Si les revendications se sont focalisées sur les articles susceptibles de mener en prison, le reste du code ne mérite pas moins notre attention. Dans une note en date d'avril 2007 intitulée «Plus ça change, plus c'est la même chose», Said Essoulami, directeur du Centre for Media Freedom (CMF) MENA pointe du doigt la création dans le cadre de cette nouvelle législation d'un Conseil Supérieur de la Presse. Institué dans le but de renforcer l'éthique de la profession, il aura un pouvoir de sanction (retrait de la carte de journaliste, privation de l'aide financière de l'état et de la publicité) et endossera le rôle d' «auxiliaire à la justice». «Sanctionner les journalistes par leur propre ordre est bien tranquillisant pour l'Etat, très soucieux de son image dans l'arène internationale», commente Essoulami. Autre motif de mécontentement de ce centre qui milite pour la liberté, le pluralisme et l'indépendance des médias: l'accès à l'information. A cet égard, «Les dispositions du projet du code de la presse ne changeront en rien la situation d'opacité de l'administration marocaine» lit-on dans le même document. Le nouveau texte ne garantira pas le droit des journalistes à l'accès à l'information et donc pas plus aux citoyens le droit de savoir.
Nadia Salah, directrice des rédactions du groupe Eco-Médias, relève pour sa part l'entrave posée au journalisme d'investigation et qui semble pour l'instant ne pas provoquer de remous. «Le code actuellement en vigueur exige une preuve écrite de ce que l'on avance et ce point n'a pas a été amendé dans le nouveau texte. Autrement dit, il contraint le journaliste couvrant une affaire de corruption à produire les reçus de l'argent de la corruption», a-t-elle expliqué non sans ironie à APN.
Alors que faire? Dire non à ce nouveau code dont certaines dispositions vont à l'encontre de la liberté d'expression? «Il est moins liberticide que celui qui est toujours en cours. Il vaut mieux le prendre comme il est et continuer d'exprimer nos réserves, plutôt que de le refuser en bloc et continuer de régir la presse selon le Code de 2002», confiait Younès Moujahid, secrétaire général du SNPM à Boukhari.

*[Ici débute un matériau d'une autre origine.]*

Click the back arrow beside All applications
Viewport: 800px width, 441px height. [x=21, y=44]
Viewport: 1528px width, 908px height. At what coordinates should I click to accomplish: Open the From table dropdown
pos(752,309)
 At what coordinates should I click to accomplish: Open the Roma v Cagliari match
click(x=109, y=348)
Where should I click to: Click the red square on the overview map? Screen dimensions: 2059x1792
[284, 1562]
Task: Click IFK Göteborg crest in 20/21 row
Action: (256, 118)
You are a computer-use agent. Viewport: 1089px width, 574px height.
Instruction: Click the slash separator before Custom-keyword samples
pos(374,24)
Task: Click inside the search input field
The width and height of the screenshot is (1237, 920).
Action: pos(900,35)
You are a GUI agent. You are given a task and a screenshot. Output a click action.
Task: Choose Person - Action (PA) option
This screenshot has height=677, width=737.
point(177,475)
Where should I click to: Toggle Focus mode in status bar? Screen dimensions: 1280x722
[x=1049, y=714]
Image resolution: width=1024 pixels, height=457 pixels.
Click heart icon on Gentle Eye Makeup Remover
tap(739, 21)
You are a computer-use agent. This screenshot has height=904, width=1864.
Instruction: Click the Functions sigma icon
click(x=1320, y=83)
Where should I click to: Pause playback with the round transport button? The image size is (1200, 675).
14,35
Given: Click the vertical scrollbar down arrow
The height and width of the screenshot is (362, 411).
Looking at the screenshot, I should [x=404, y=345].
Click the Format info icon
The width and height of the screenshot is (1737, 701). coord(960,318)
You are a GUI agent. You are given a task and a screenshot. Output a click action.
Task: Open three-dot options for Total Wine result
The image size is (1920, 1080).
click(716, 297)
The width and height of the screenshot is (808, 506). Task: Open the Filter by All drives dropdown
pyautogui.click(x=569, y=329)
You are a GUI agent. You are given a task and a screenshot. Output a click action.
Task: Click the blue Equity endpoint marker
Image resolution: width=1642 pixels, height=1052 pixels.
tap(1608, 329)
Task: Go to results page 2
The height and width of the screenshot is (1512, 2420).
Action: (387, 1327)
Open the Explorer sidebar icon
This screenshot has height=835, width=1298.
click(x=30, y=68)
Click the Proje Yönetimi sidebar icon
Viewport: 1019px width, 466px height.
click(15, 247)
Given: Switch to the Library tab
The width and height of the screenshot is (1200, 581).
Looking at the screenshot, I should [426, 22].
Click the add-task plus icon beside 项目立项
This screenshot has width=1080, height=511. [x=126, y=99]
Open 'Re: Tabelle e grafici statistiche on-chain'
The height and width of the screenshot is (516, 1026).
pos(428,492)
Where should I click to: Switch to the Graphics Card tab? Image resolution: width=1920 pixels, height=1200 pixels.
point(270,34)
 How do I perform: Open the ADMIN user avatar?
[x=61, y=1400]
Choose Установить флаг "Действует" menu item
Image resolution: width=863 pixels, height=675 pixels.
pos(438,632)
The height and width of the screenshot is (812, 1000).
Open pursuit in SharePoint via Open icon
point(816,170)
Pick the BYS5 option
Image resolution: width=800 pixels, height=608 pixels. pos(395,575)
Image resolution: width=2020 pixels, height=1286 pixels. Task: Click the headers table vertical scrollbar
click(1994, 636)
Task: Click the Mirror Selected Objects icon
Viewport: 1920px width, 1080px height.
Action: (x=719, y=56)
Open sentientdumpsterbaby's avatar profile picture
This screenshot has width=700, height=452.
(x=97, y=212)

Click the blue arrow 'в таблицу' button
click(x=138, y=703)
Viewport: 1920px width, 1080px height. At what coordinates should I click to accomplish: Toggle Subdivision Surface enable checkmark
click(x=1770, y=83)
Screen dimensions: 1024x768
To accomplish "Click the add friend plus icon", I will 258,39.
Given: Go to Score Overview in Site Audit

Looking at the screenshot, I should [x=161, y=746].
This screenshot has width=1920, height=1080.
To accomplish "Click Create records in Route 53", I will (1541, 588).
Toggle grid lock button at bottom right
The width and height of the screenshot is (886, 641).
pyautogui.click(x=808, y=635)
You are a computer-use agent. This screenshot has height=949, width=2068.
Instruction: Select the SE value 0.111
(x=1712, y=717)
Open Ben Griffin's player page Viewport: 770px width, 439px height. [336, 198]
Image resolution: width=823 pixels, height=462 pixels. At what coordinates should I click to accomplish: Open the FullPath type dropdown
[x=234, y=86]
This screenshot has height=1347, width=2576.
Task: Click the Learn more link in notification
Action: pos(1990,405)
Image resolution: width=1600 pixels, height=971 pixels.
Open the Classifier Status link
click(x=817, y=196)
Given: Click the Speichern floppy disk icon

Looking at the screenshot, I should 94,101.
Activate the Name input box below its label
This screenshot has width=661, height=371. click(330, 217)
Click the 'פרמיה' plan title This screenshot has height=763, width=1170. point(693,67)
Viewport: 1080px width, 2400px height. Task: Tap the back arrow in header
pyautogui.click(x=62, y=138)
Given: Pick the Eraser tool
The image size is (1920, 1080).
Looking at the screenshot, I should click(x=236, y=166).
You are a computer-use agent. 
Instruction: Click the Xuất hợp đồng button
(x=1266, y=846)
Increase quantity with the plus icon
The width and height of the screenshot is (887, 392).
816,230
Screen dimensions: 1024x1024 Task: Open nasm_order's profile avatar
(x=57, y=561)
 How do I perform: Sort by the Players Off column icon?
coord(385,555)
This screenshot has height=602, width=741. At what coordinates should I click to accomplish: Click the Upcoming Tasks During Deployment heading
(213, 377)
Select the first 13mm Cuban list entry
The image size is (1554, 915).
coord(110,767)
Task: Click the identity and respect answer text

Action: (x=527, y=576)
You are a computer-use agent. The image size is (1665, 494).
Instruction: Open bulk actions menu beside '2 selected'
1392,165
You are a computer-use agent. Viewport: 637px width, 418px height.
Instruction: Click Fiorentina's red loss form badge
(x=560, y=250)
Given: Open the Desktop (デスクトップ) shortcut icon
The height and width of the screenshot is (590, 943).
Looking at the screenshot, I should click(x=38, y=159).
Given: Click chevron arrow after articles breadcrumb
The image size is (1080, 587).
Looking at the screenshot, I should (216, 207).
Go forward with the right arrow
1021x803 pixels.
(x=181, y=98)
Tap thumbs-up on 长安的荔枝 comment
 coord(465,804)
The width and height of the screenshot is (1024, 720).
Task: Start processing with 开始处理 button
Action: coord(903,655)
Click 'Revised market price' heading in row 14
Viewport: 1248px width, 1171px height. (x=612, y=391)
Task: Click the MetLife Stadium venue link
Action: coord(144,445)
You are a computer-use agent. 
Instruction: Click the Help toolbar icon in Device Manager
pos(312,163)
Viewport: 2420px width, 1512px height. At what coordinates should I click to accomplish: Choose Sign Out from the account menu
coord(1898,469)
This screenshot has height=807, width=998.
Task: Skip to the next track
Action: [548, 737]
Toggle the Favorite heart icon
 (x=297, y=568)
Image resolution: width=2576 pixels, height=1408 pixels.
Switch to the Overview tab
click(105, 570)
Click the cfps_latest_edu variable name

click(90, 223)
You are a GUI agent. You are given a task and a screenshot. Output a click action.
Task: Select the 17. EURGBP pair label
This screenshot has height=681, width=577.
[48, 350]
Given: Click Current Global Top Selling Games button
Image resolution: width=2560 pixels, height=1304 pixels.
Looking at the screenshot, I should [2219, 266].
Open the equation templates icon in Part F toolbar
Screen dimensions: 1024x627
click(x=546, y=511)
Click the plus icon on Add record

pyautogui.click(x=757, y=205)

Toujours est-il qu'à ce jour, face à la polémique qu'il suscite, personne, et pas même les promoteurs du code, ne veulent précipiter son adoption. On avait annoncé sa présentation au Parlement avant les élections législative de septembre prochain, mais désormais rien n'est moins sûr. D'ici là, reste à espérer que tout comme le projet de loi portant sur le code de la famille, le texte régissant les médias mobilise la société marocaine. Or comme le souligne Essoulami, la loi de la presse qui touche l'ensemble de la population dans son droit fondamental de s'informer et de s'exprimer, n'a pas à ce jour fait l'objet d'un véritable débat national.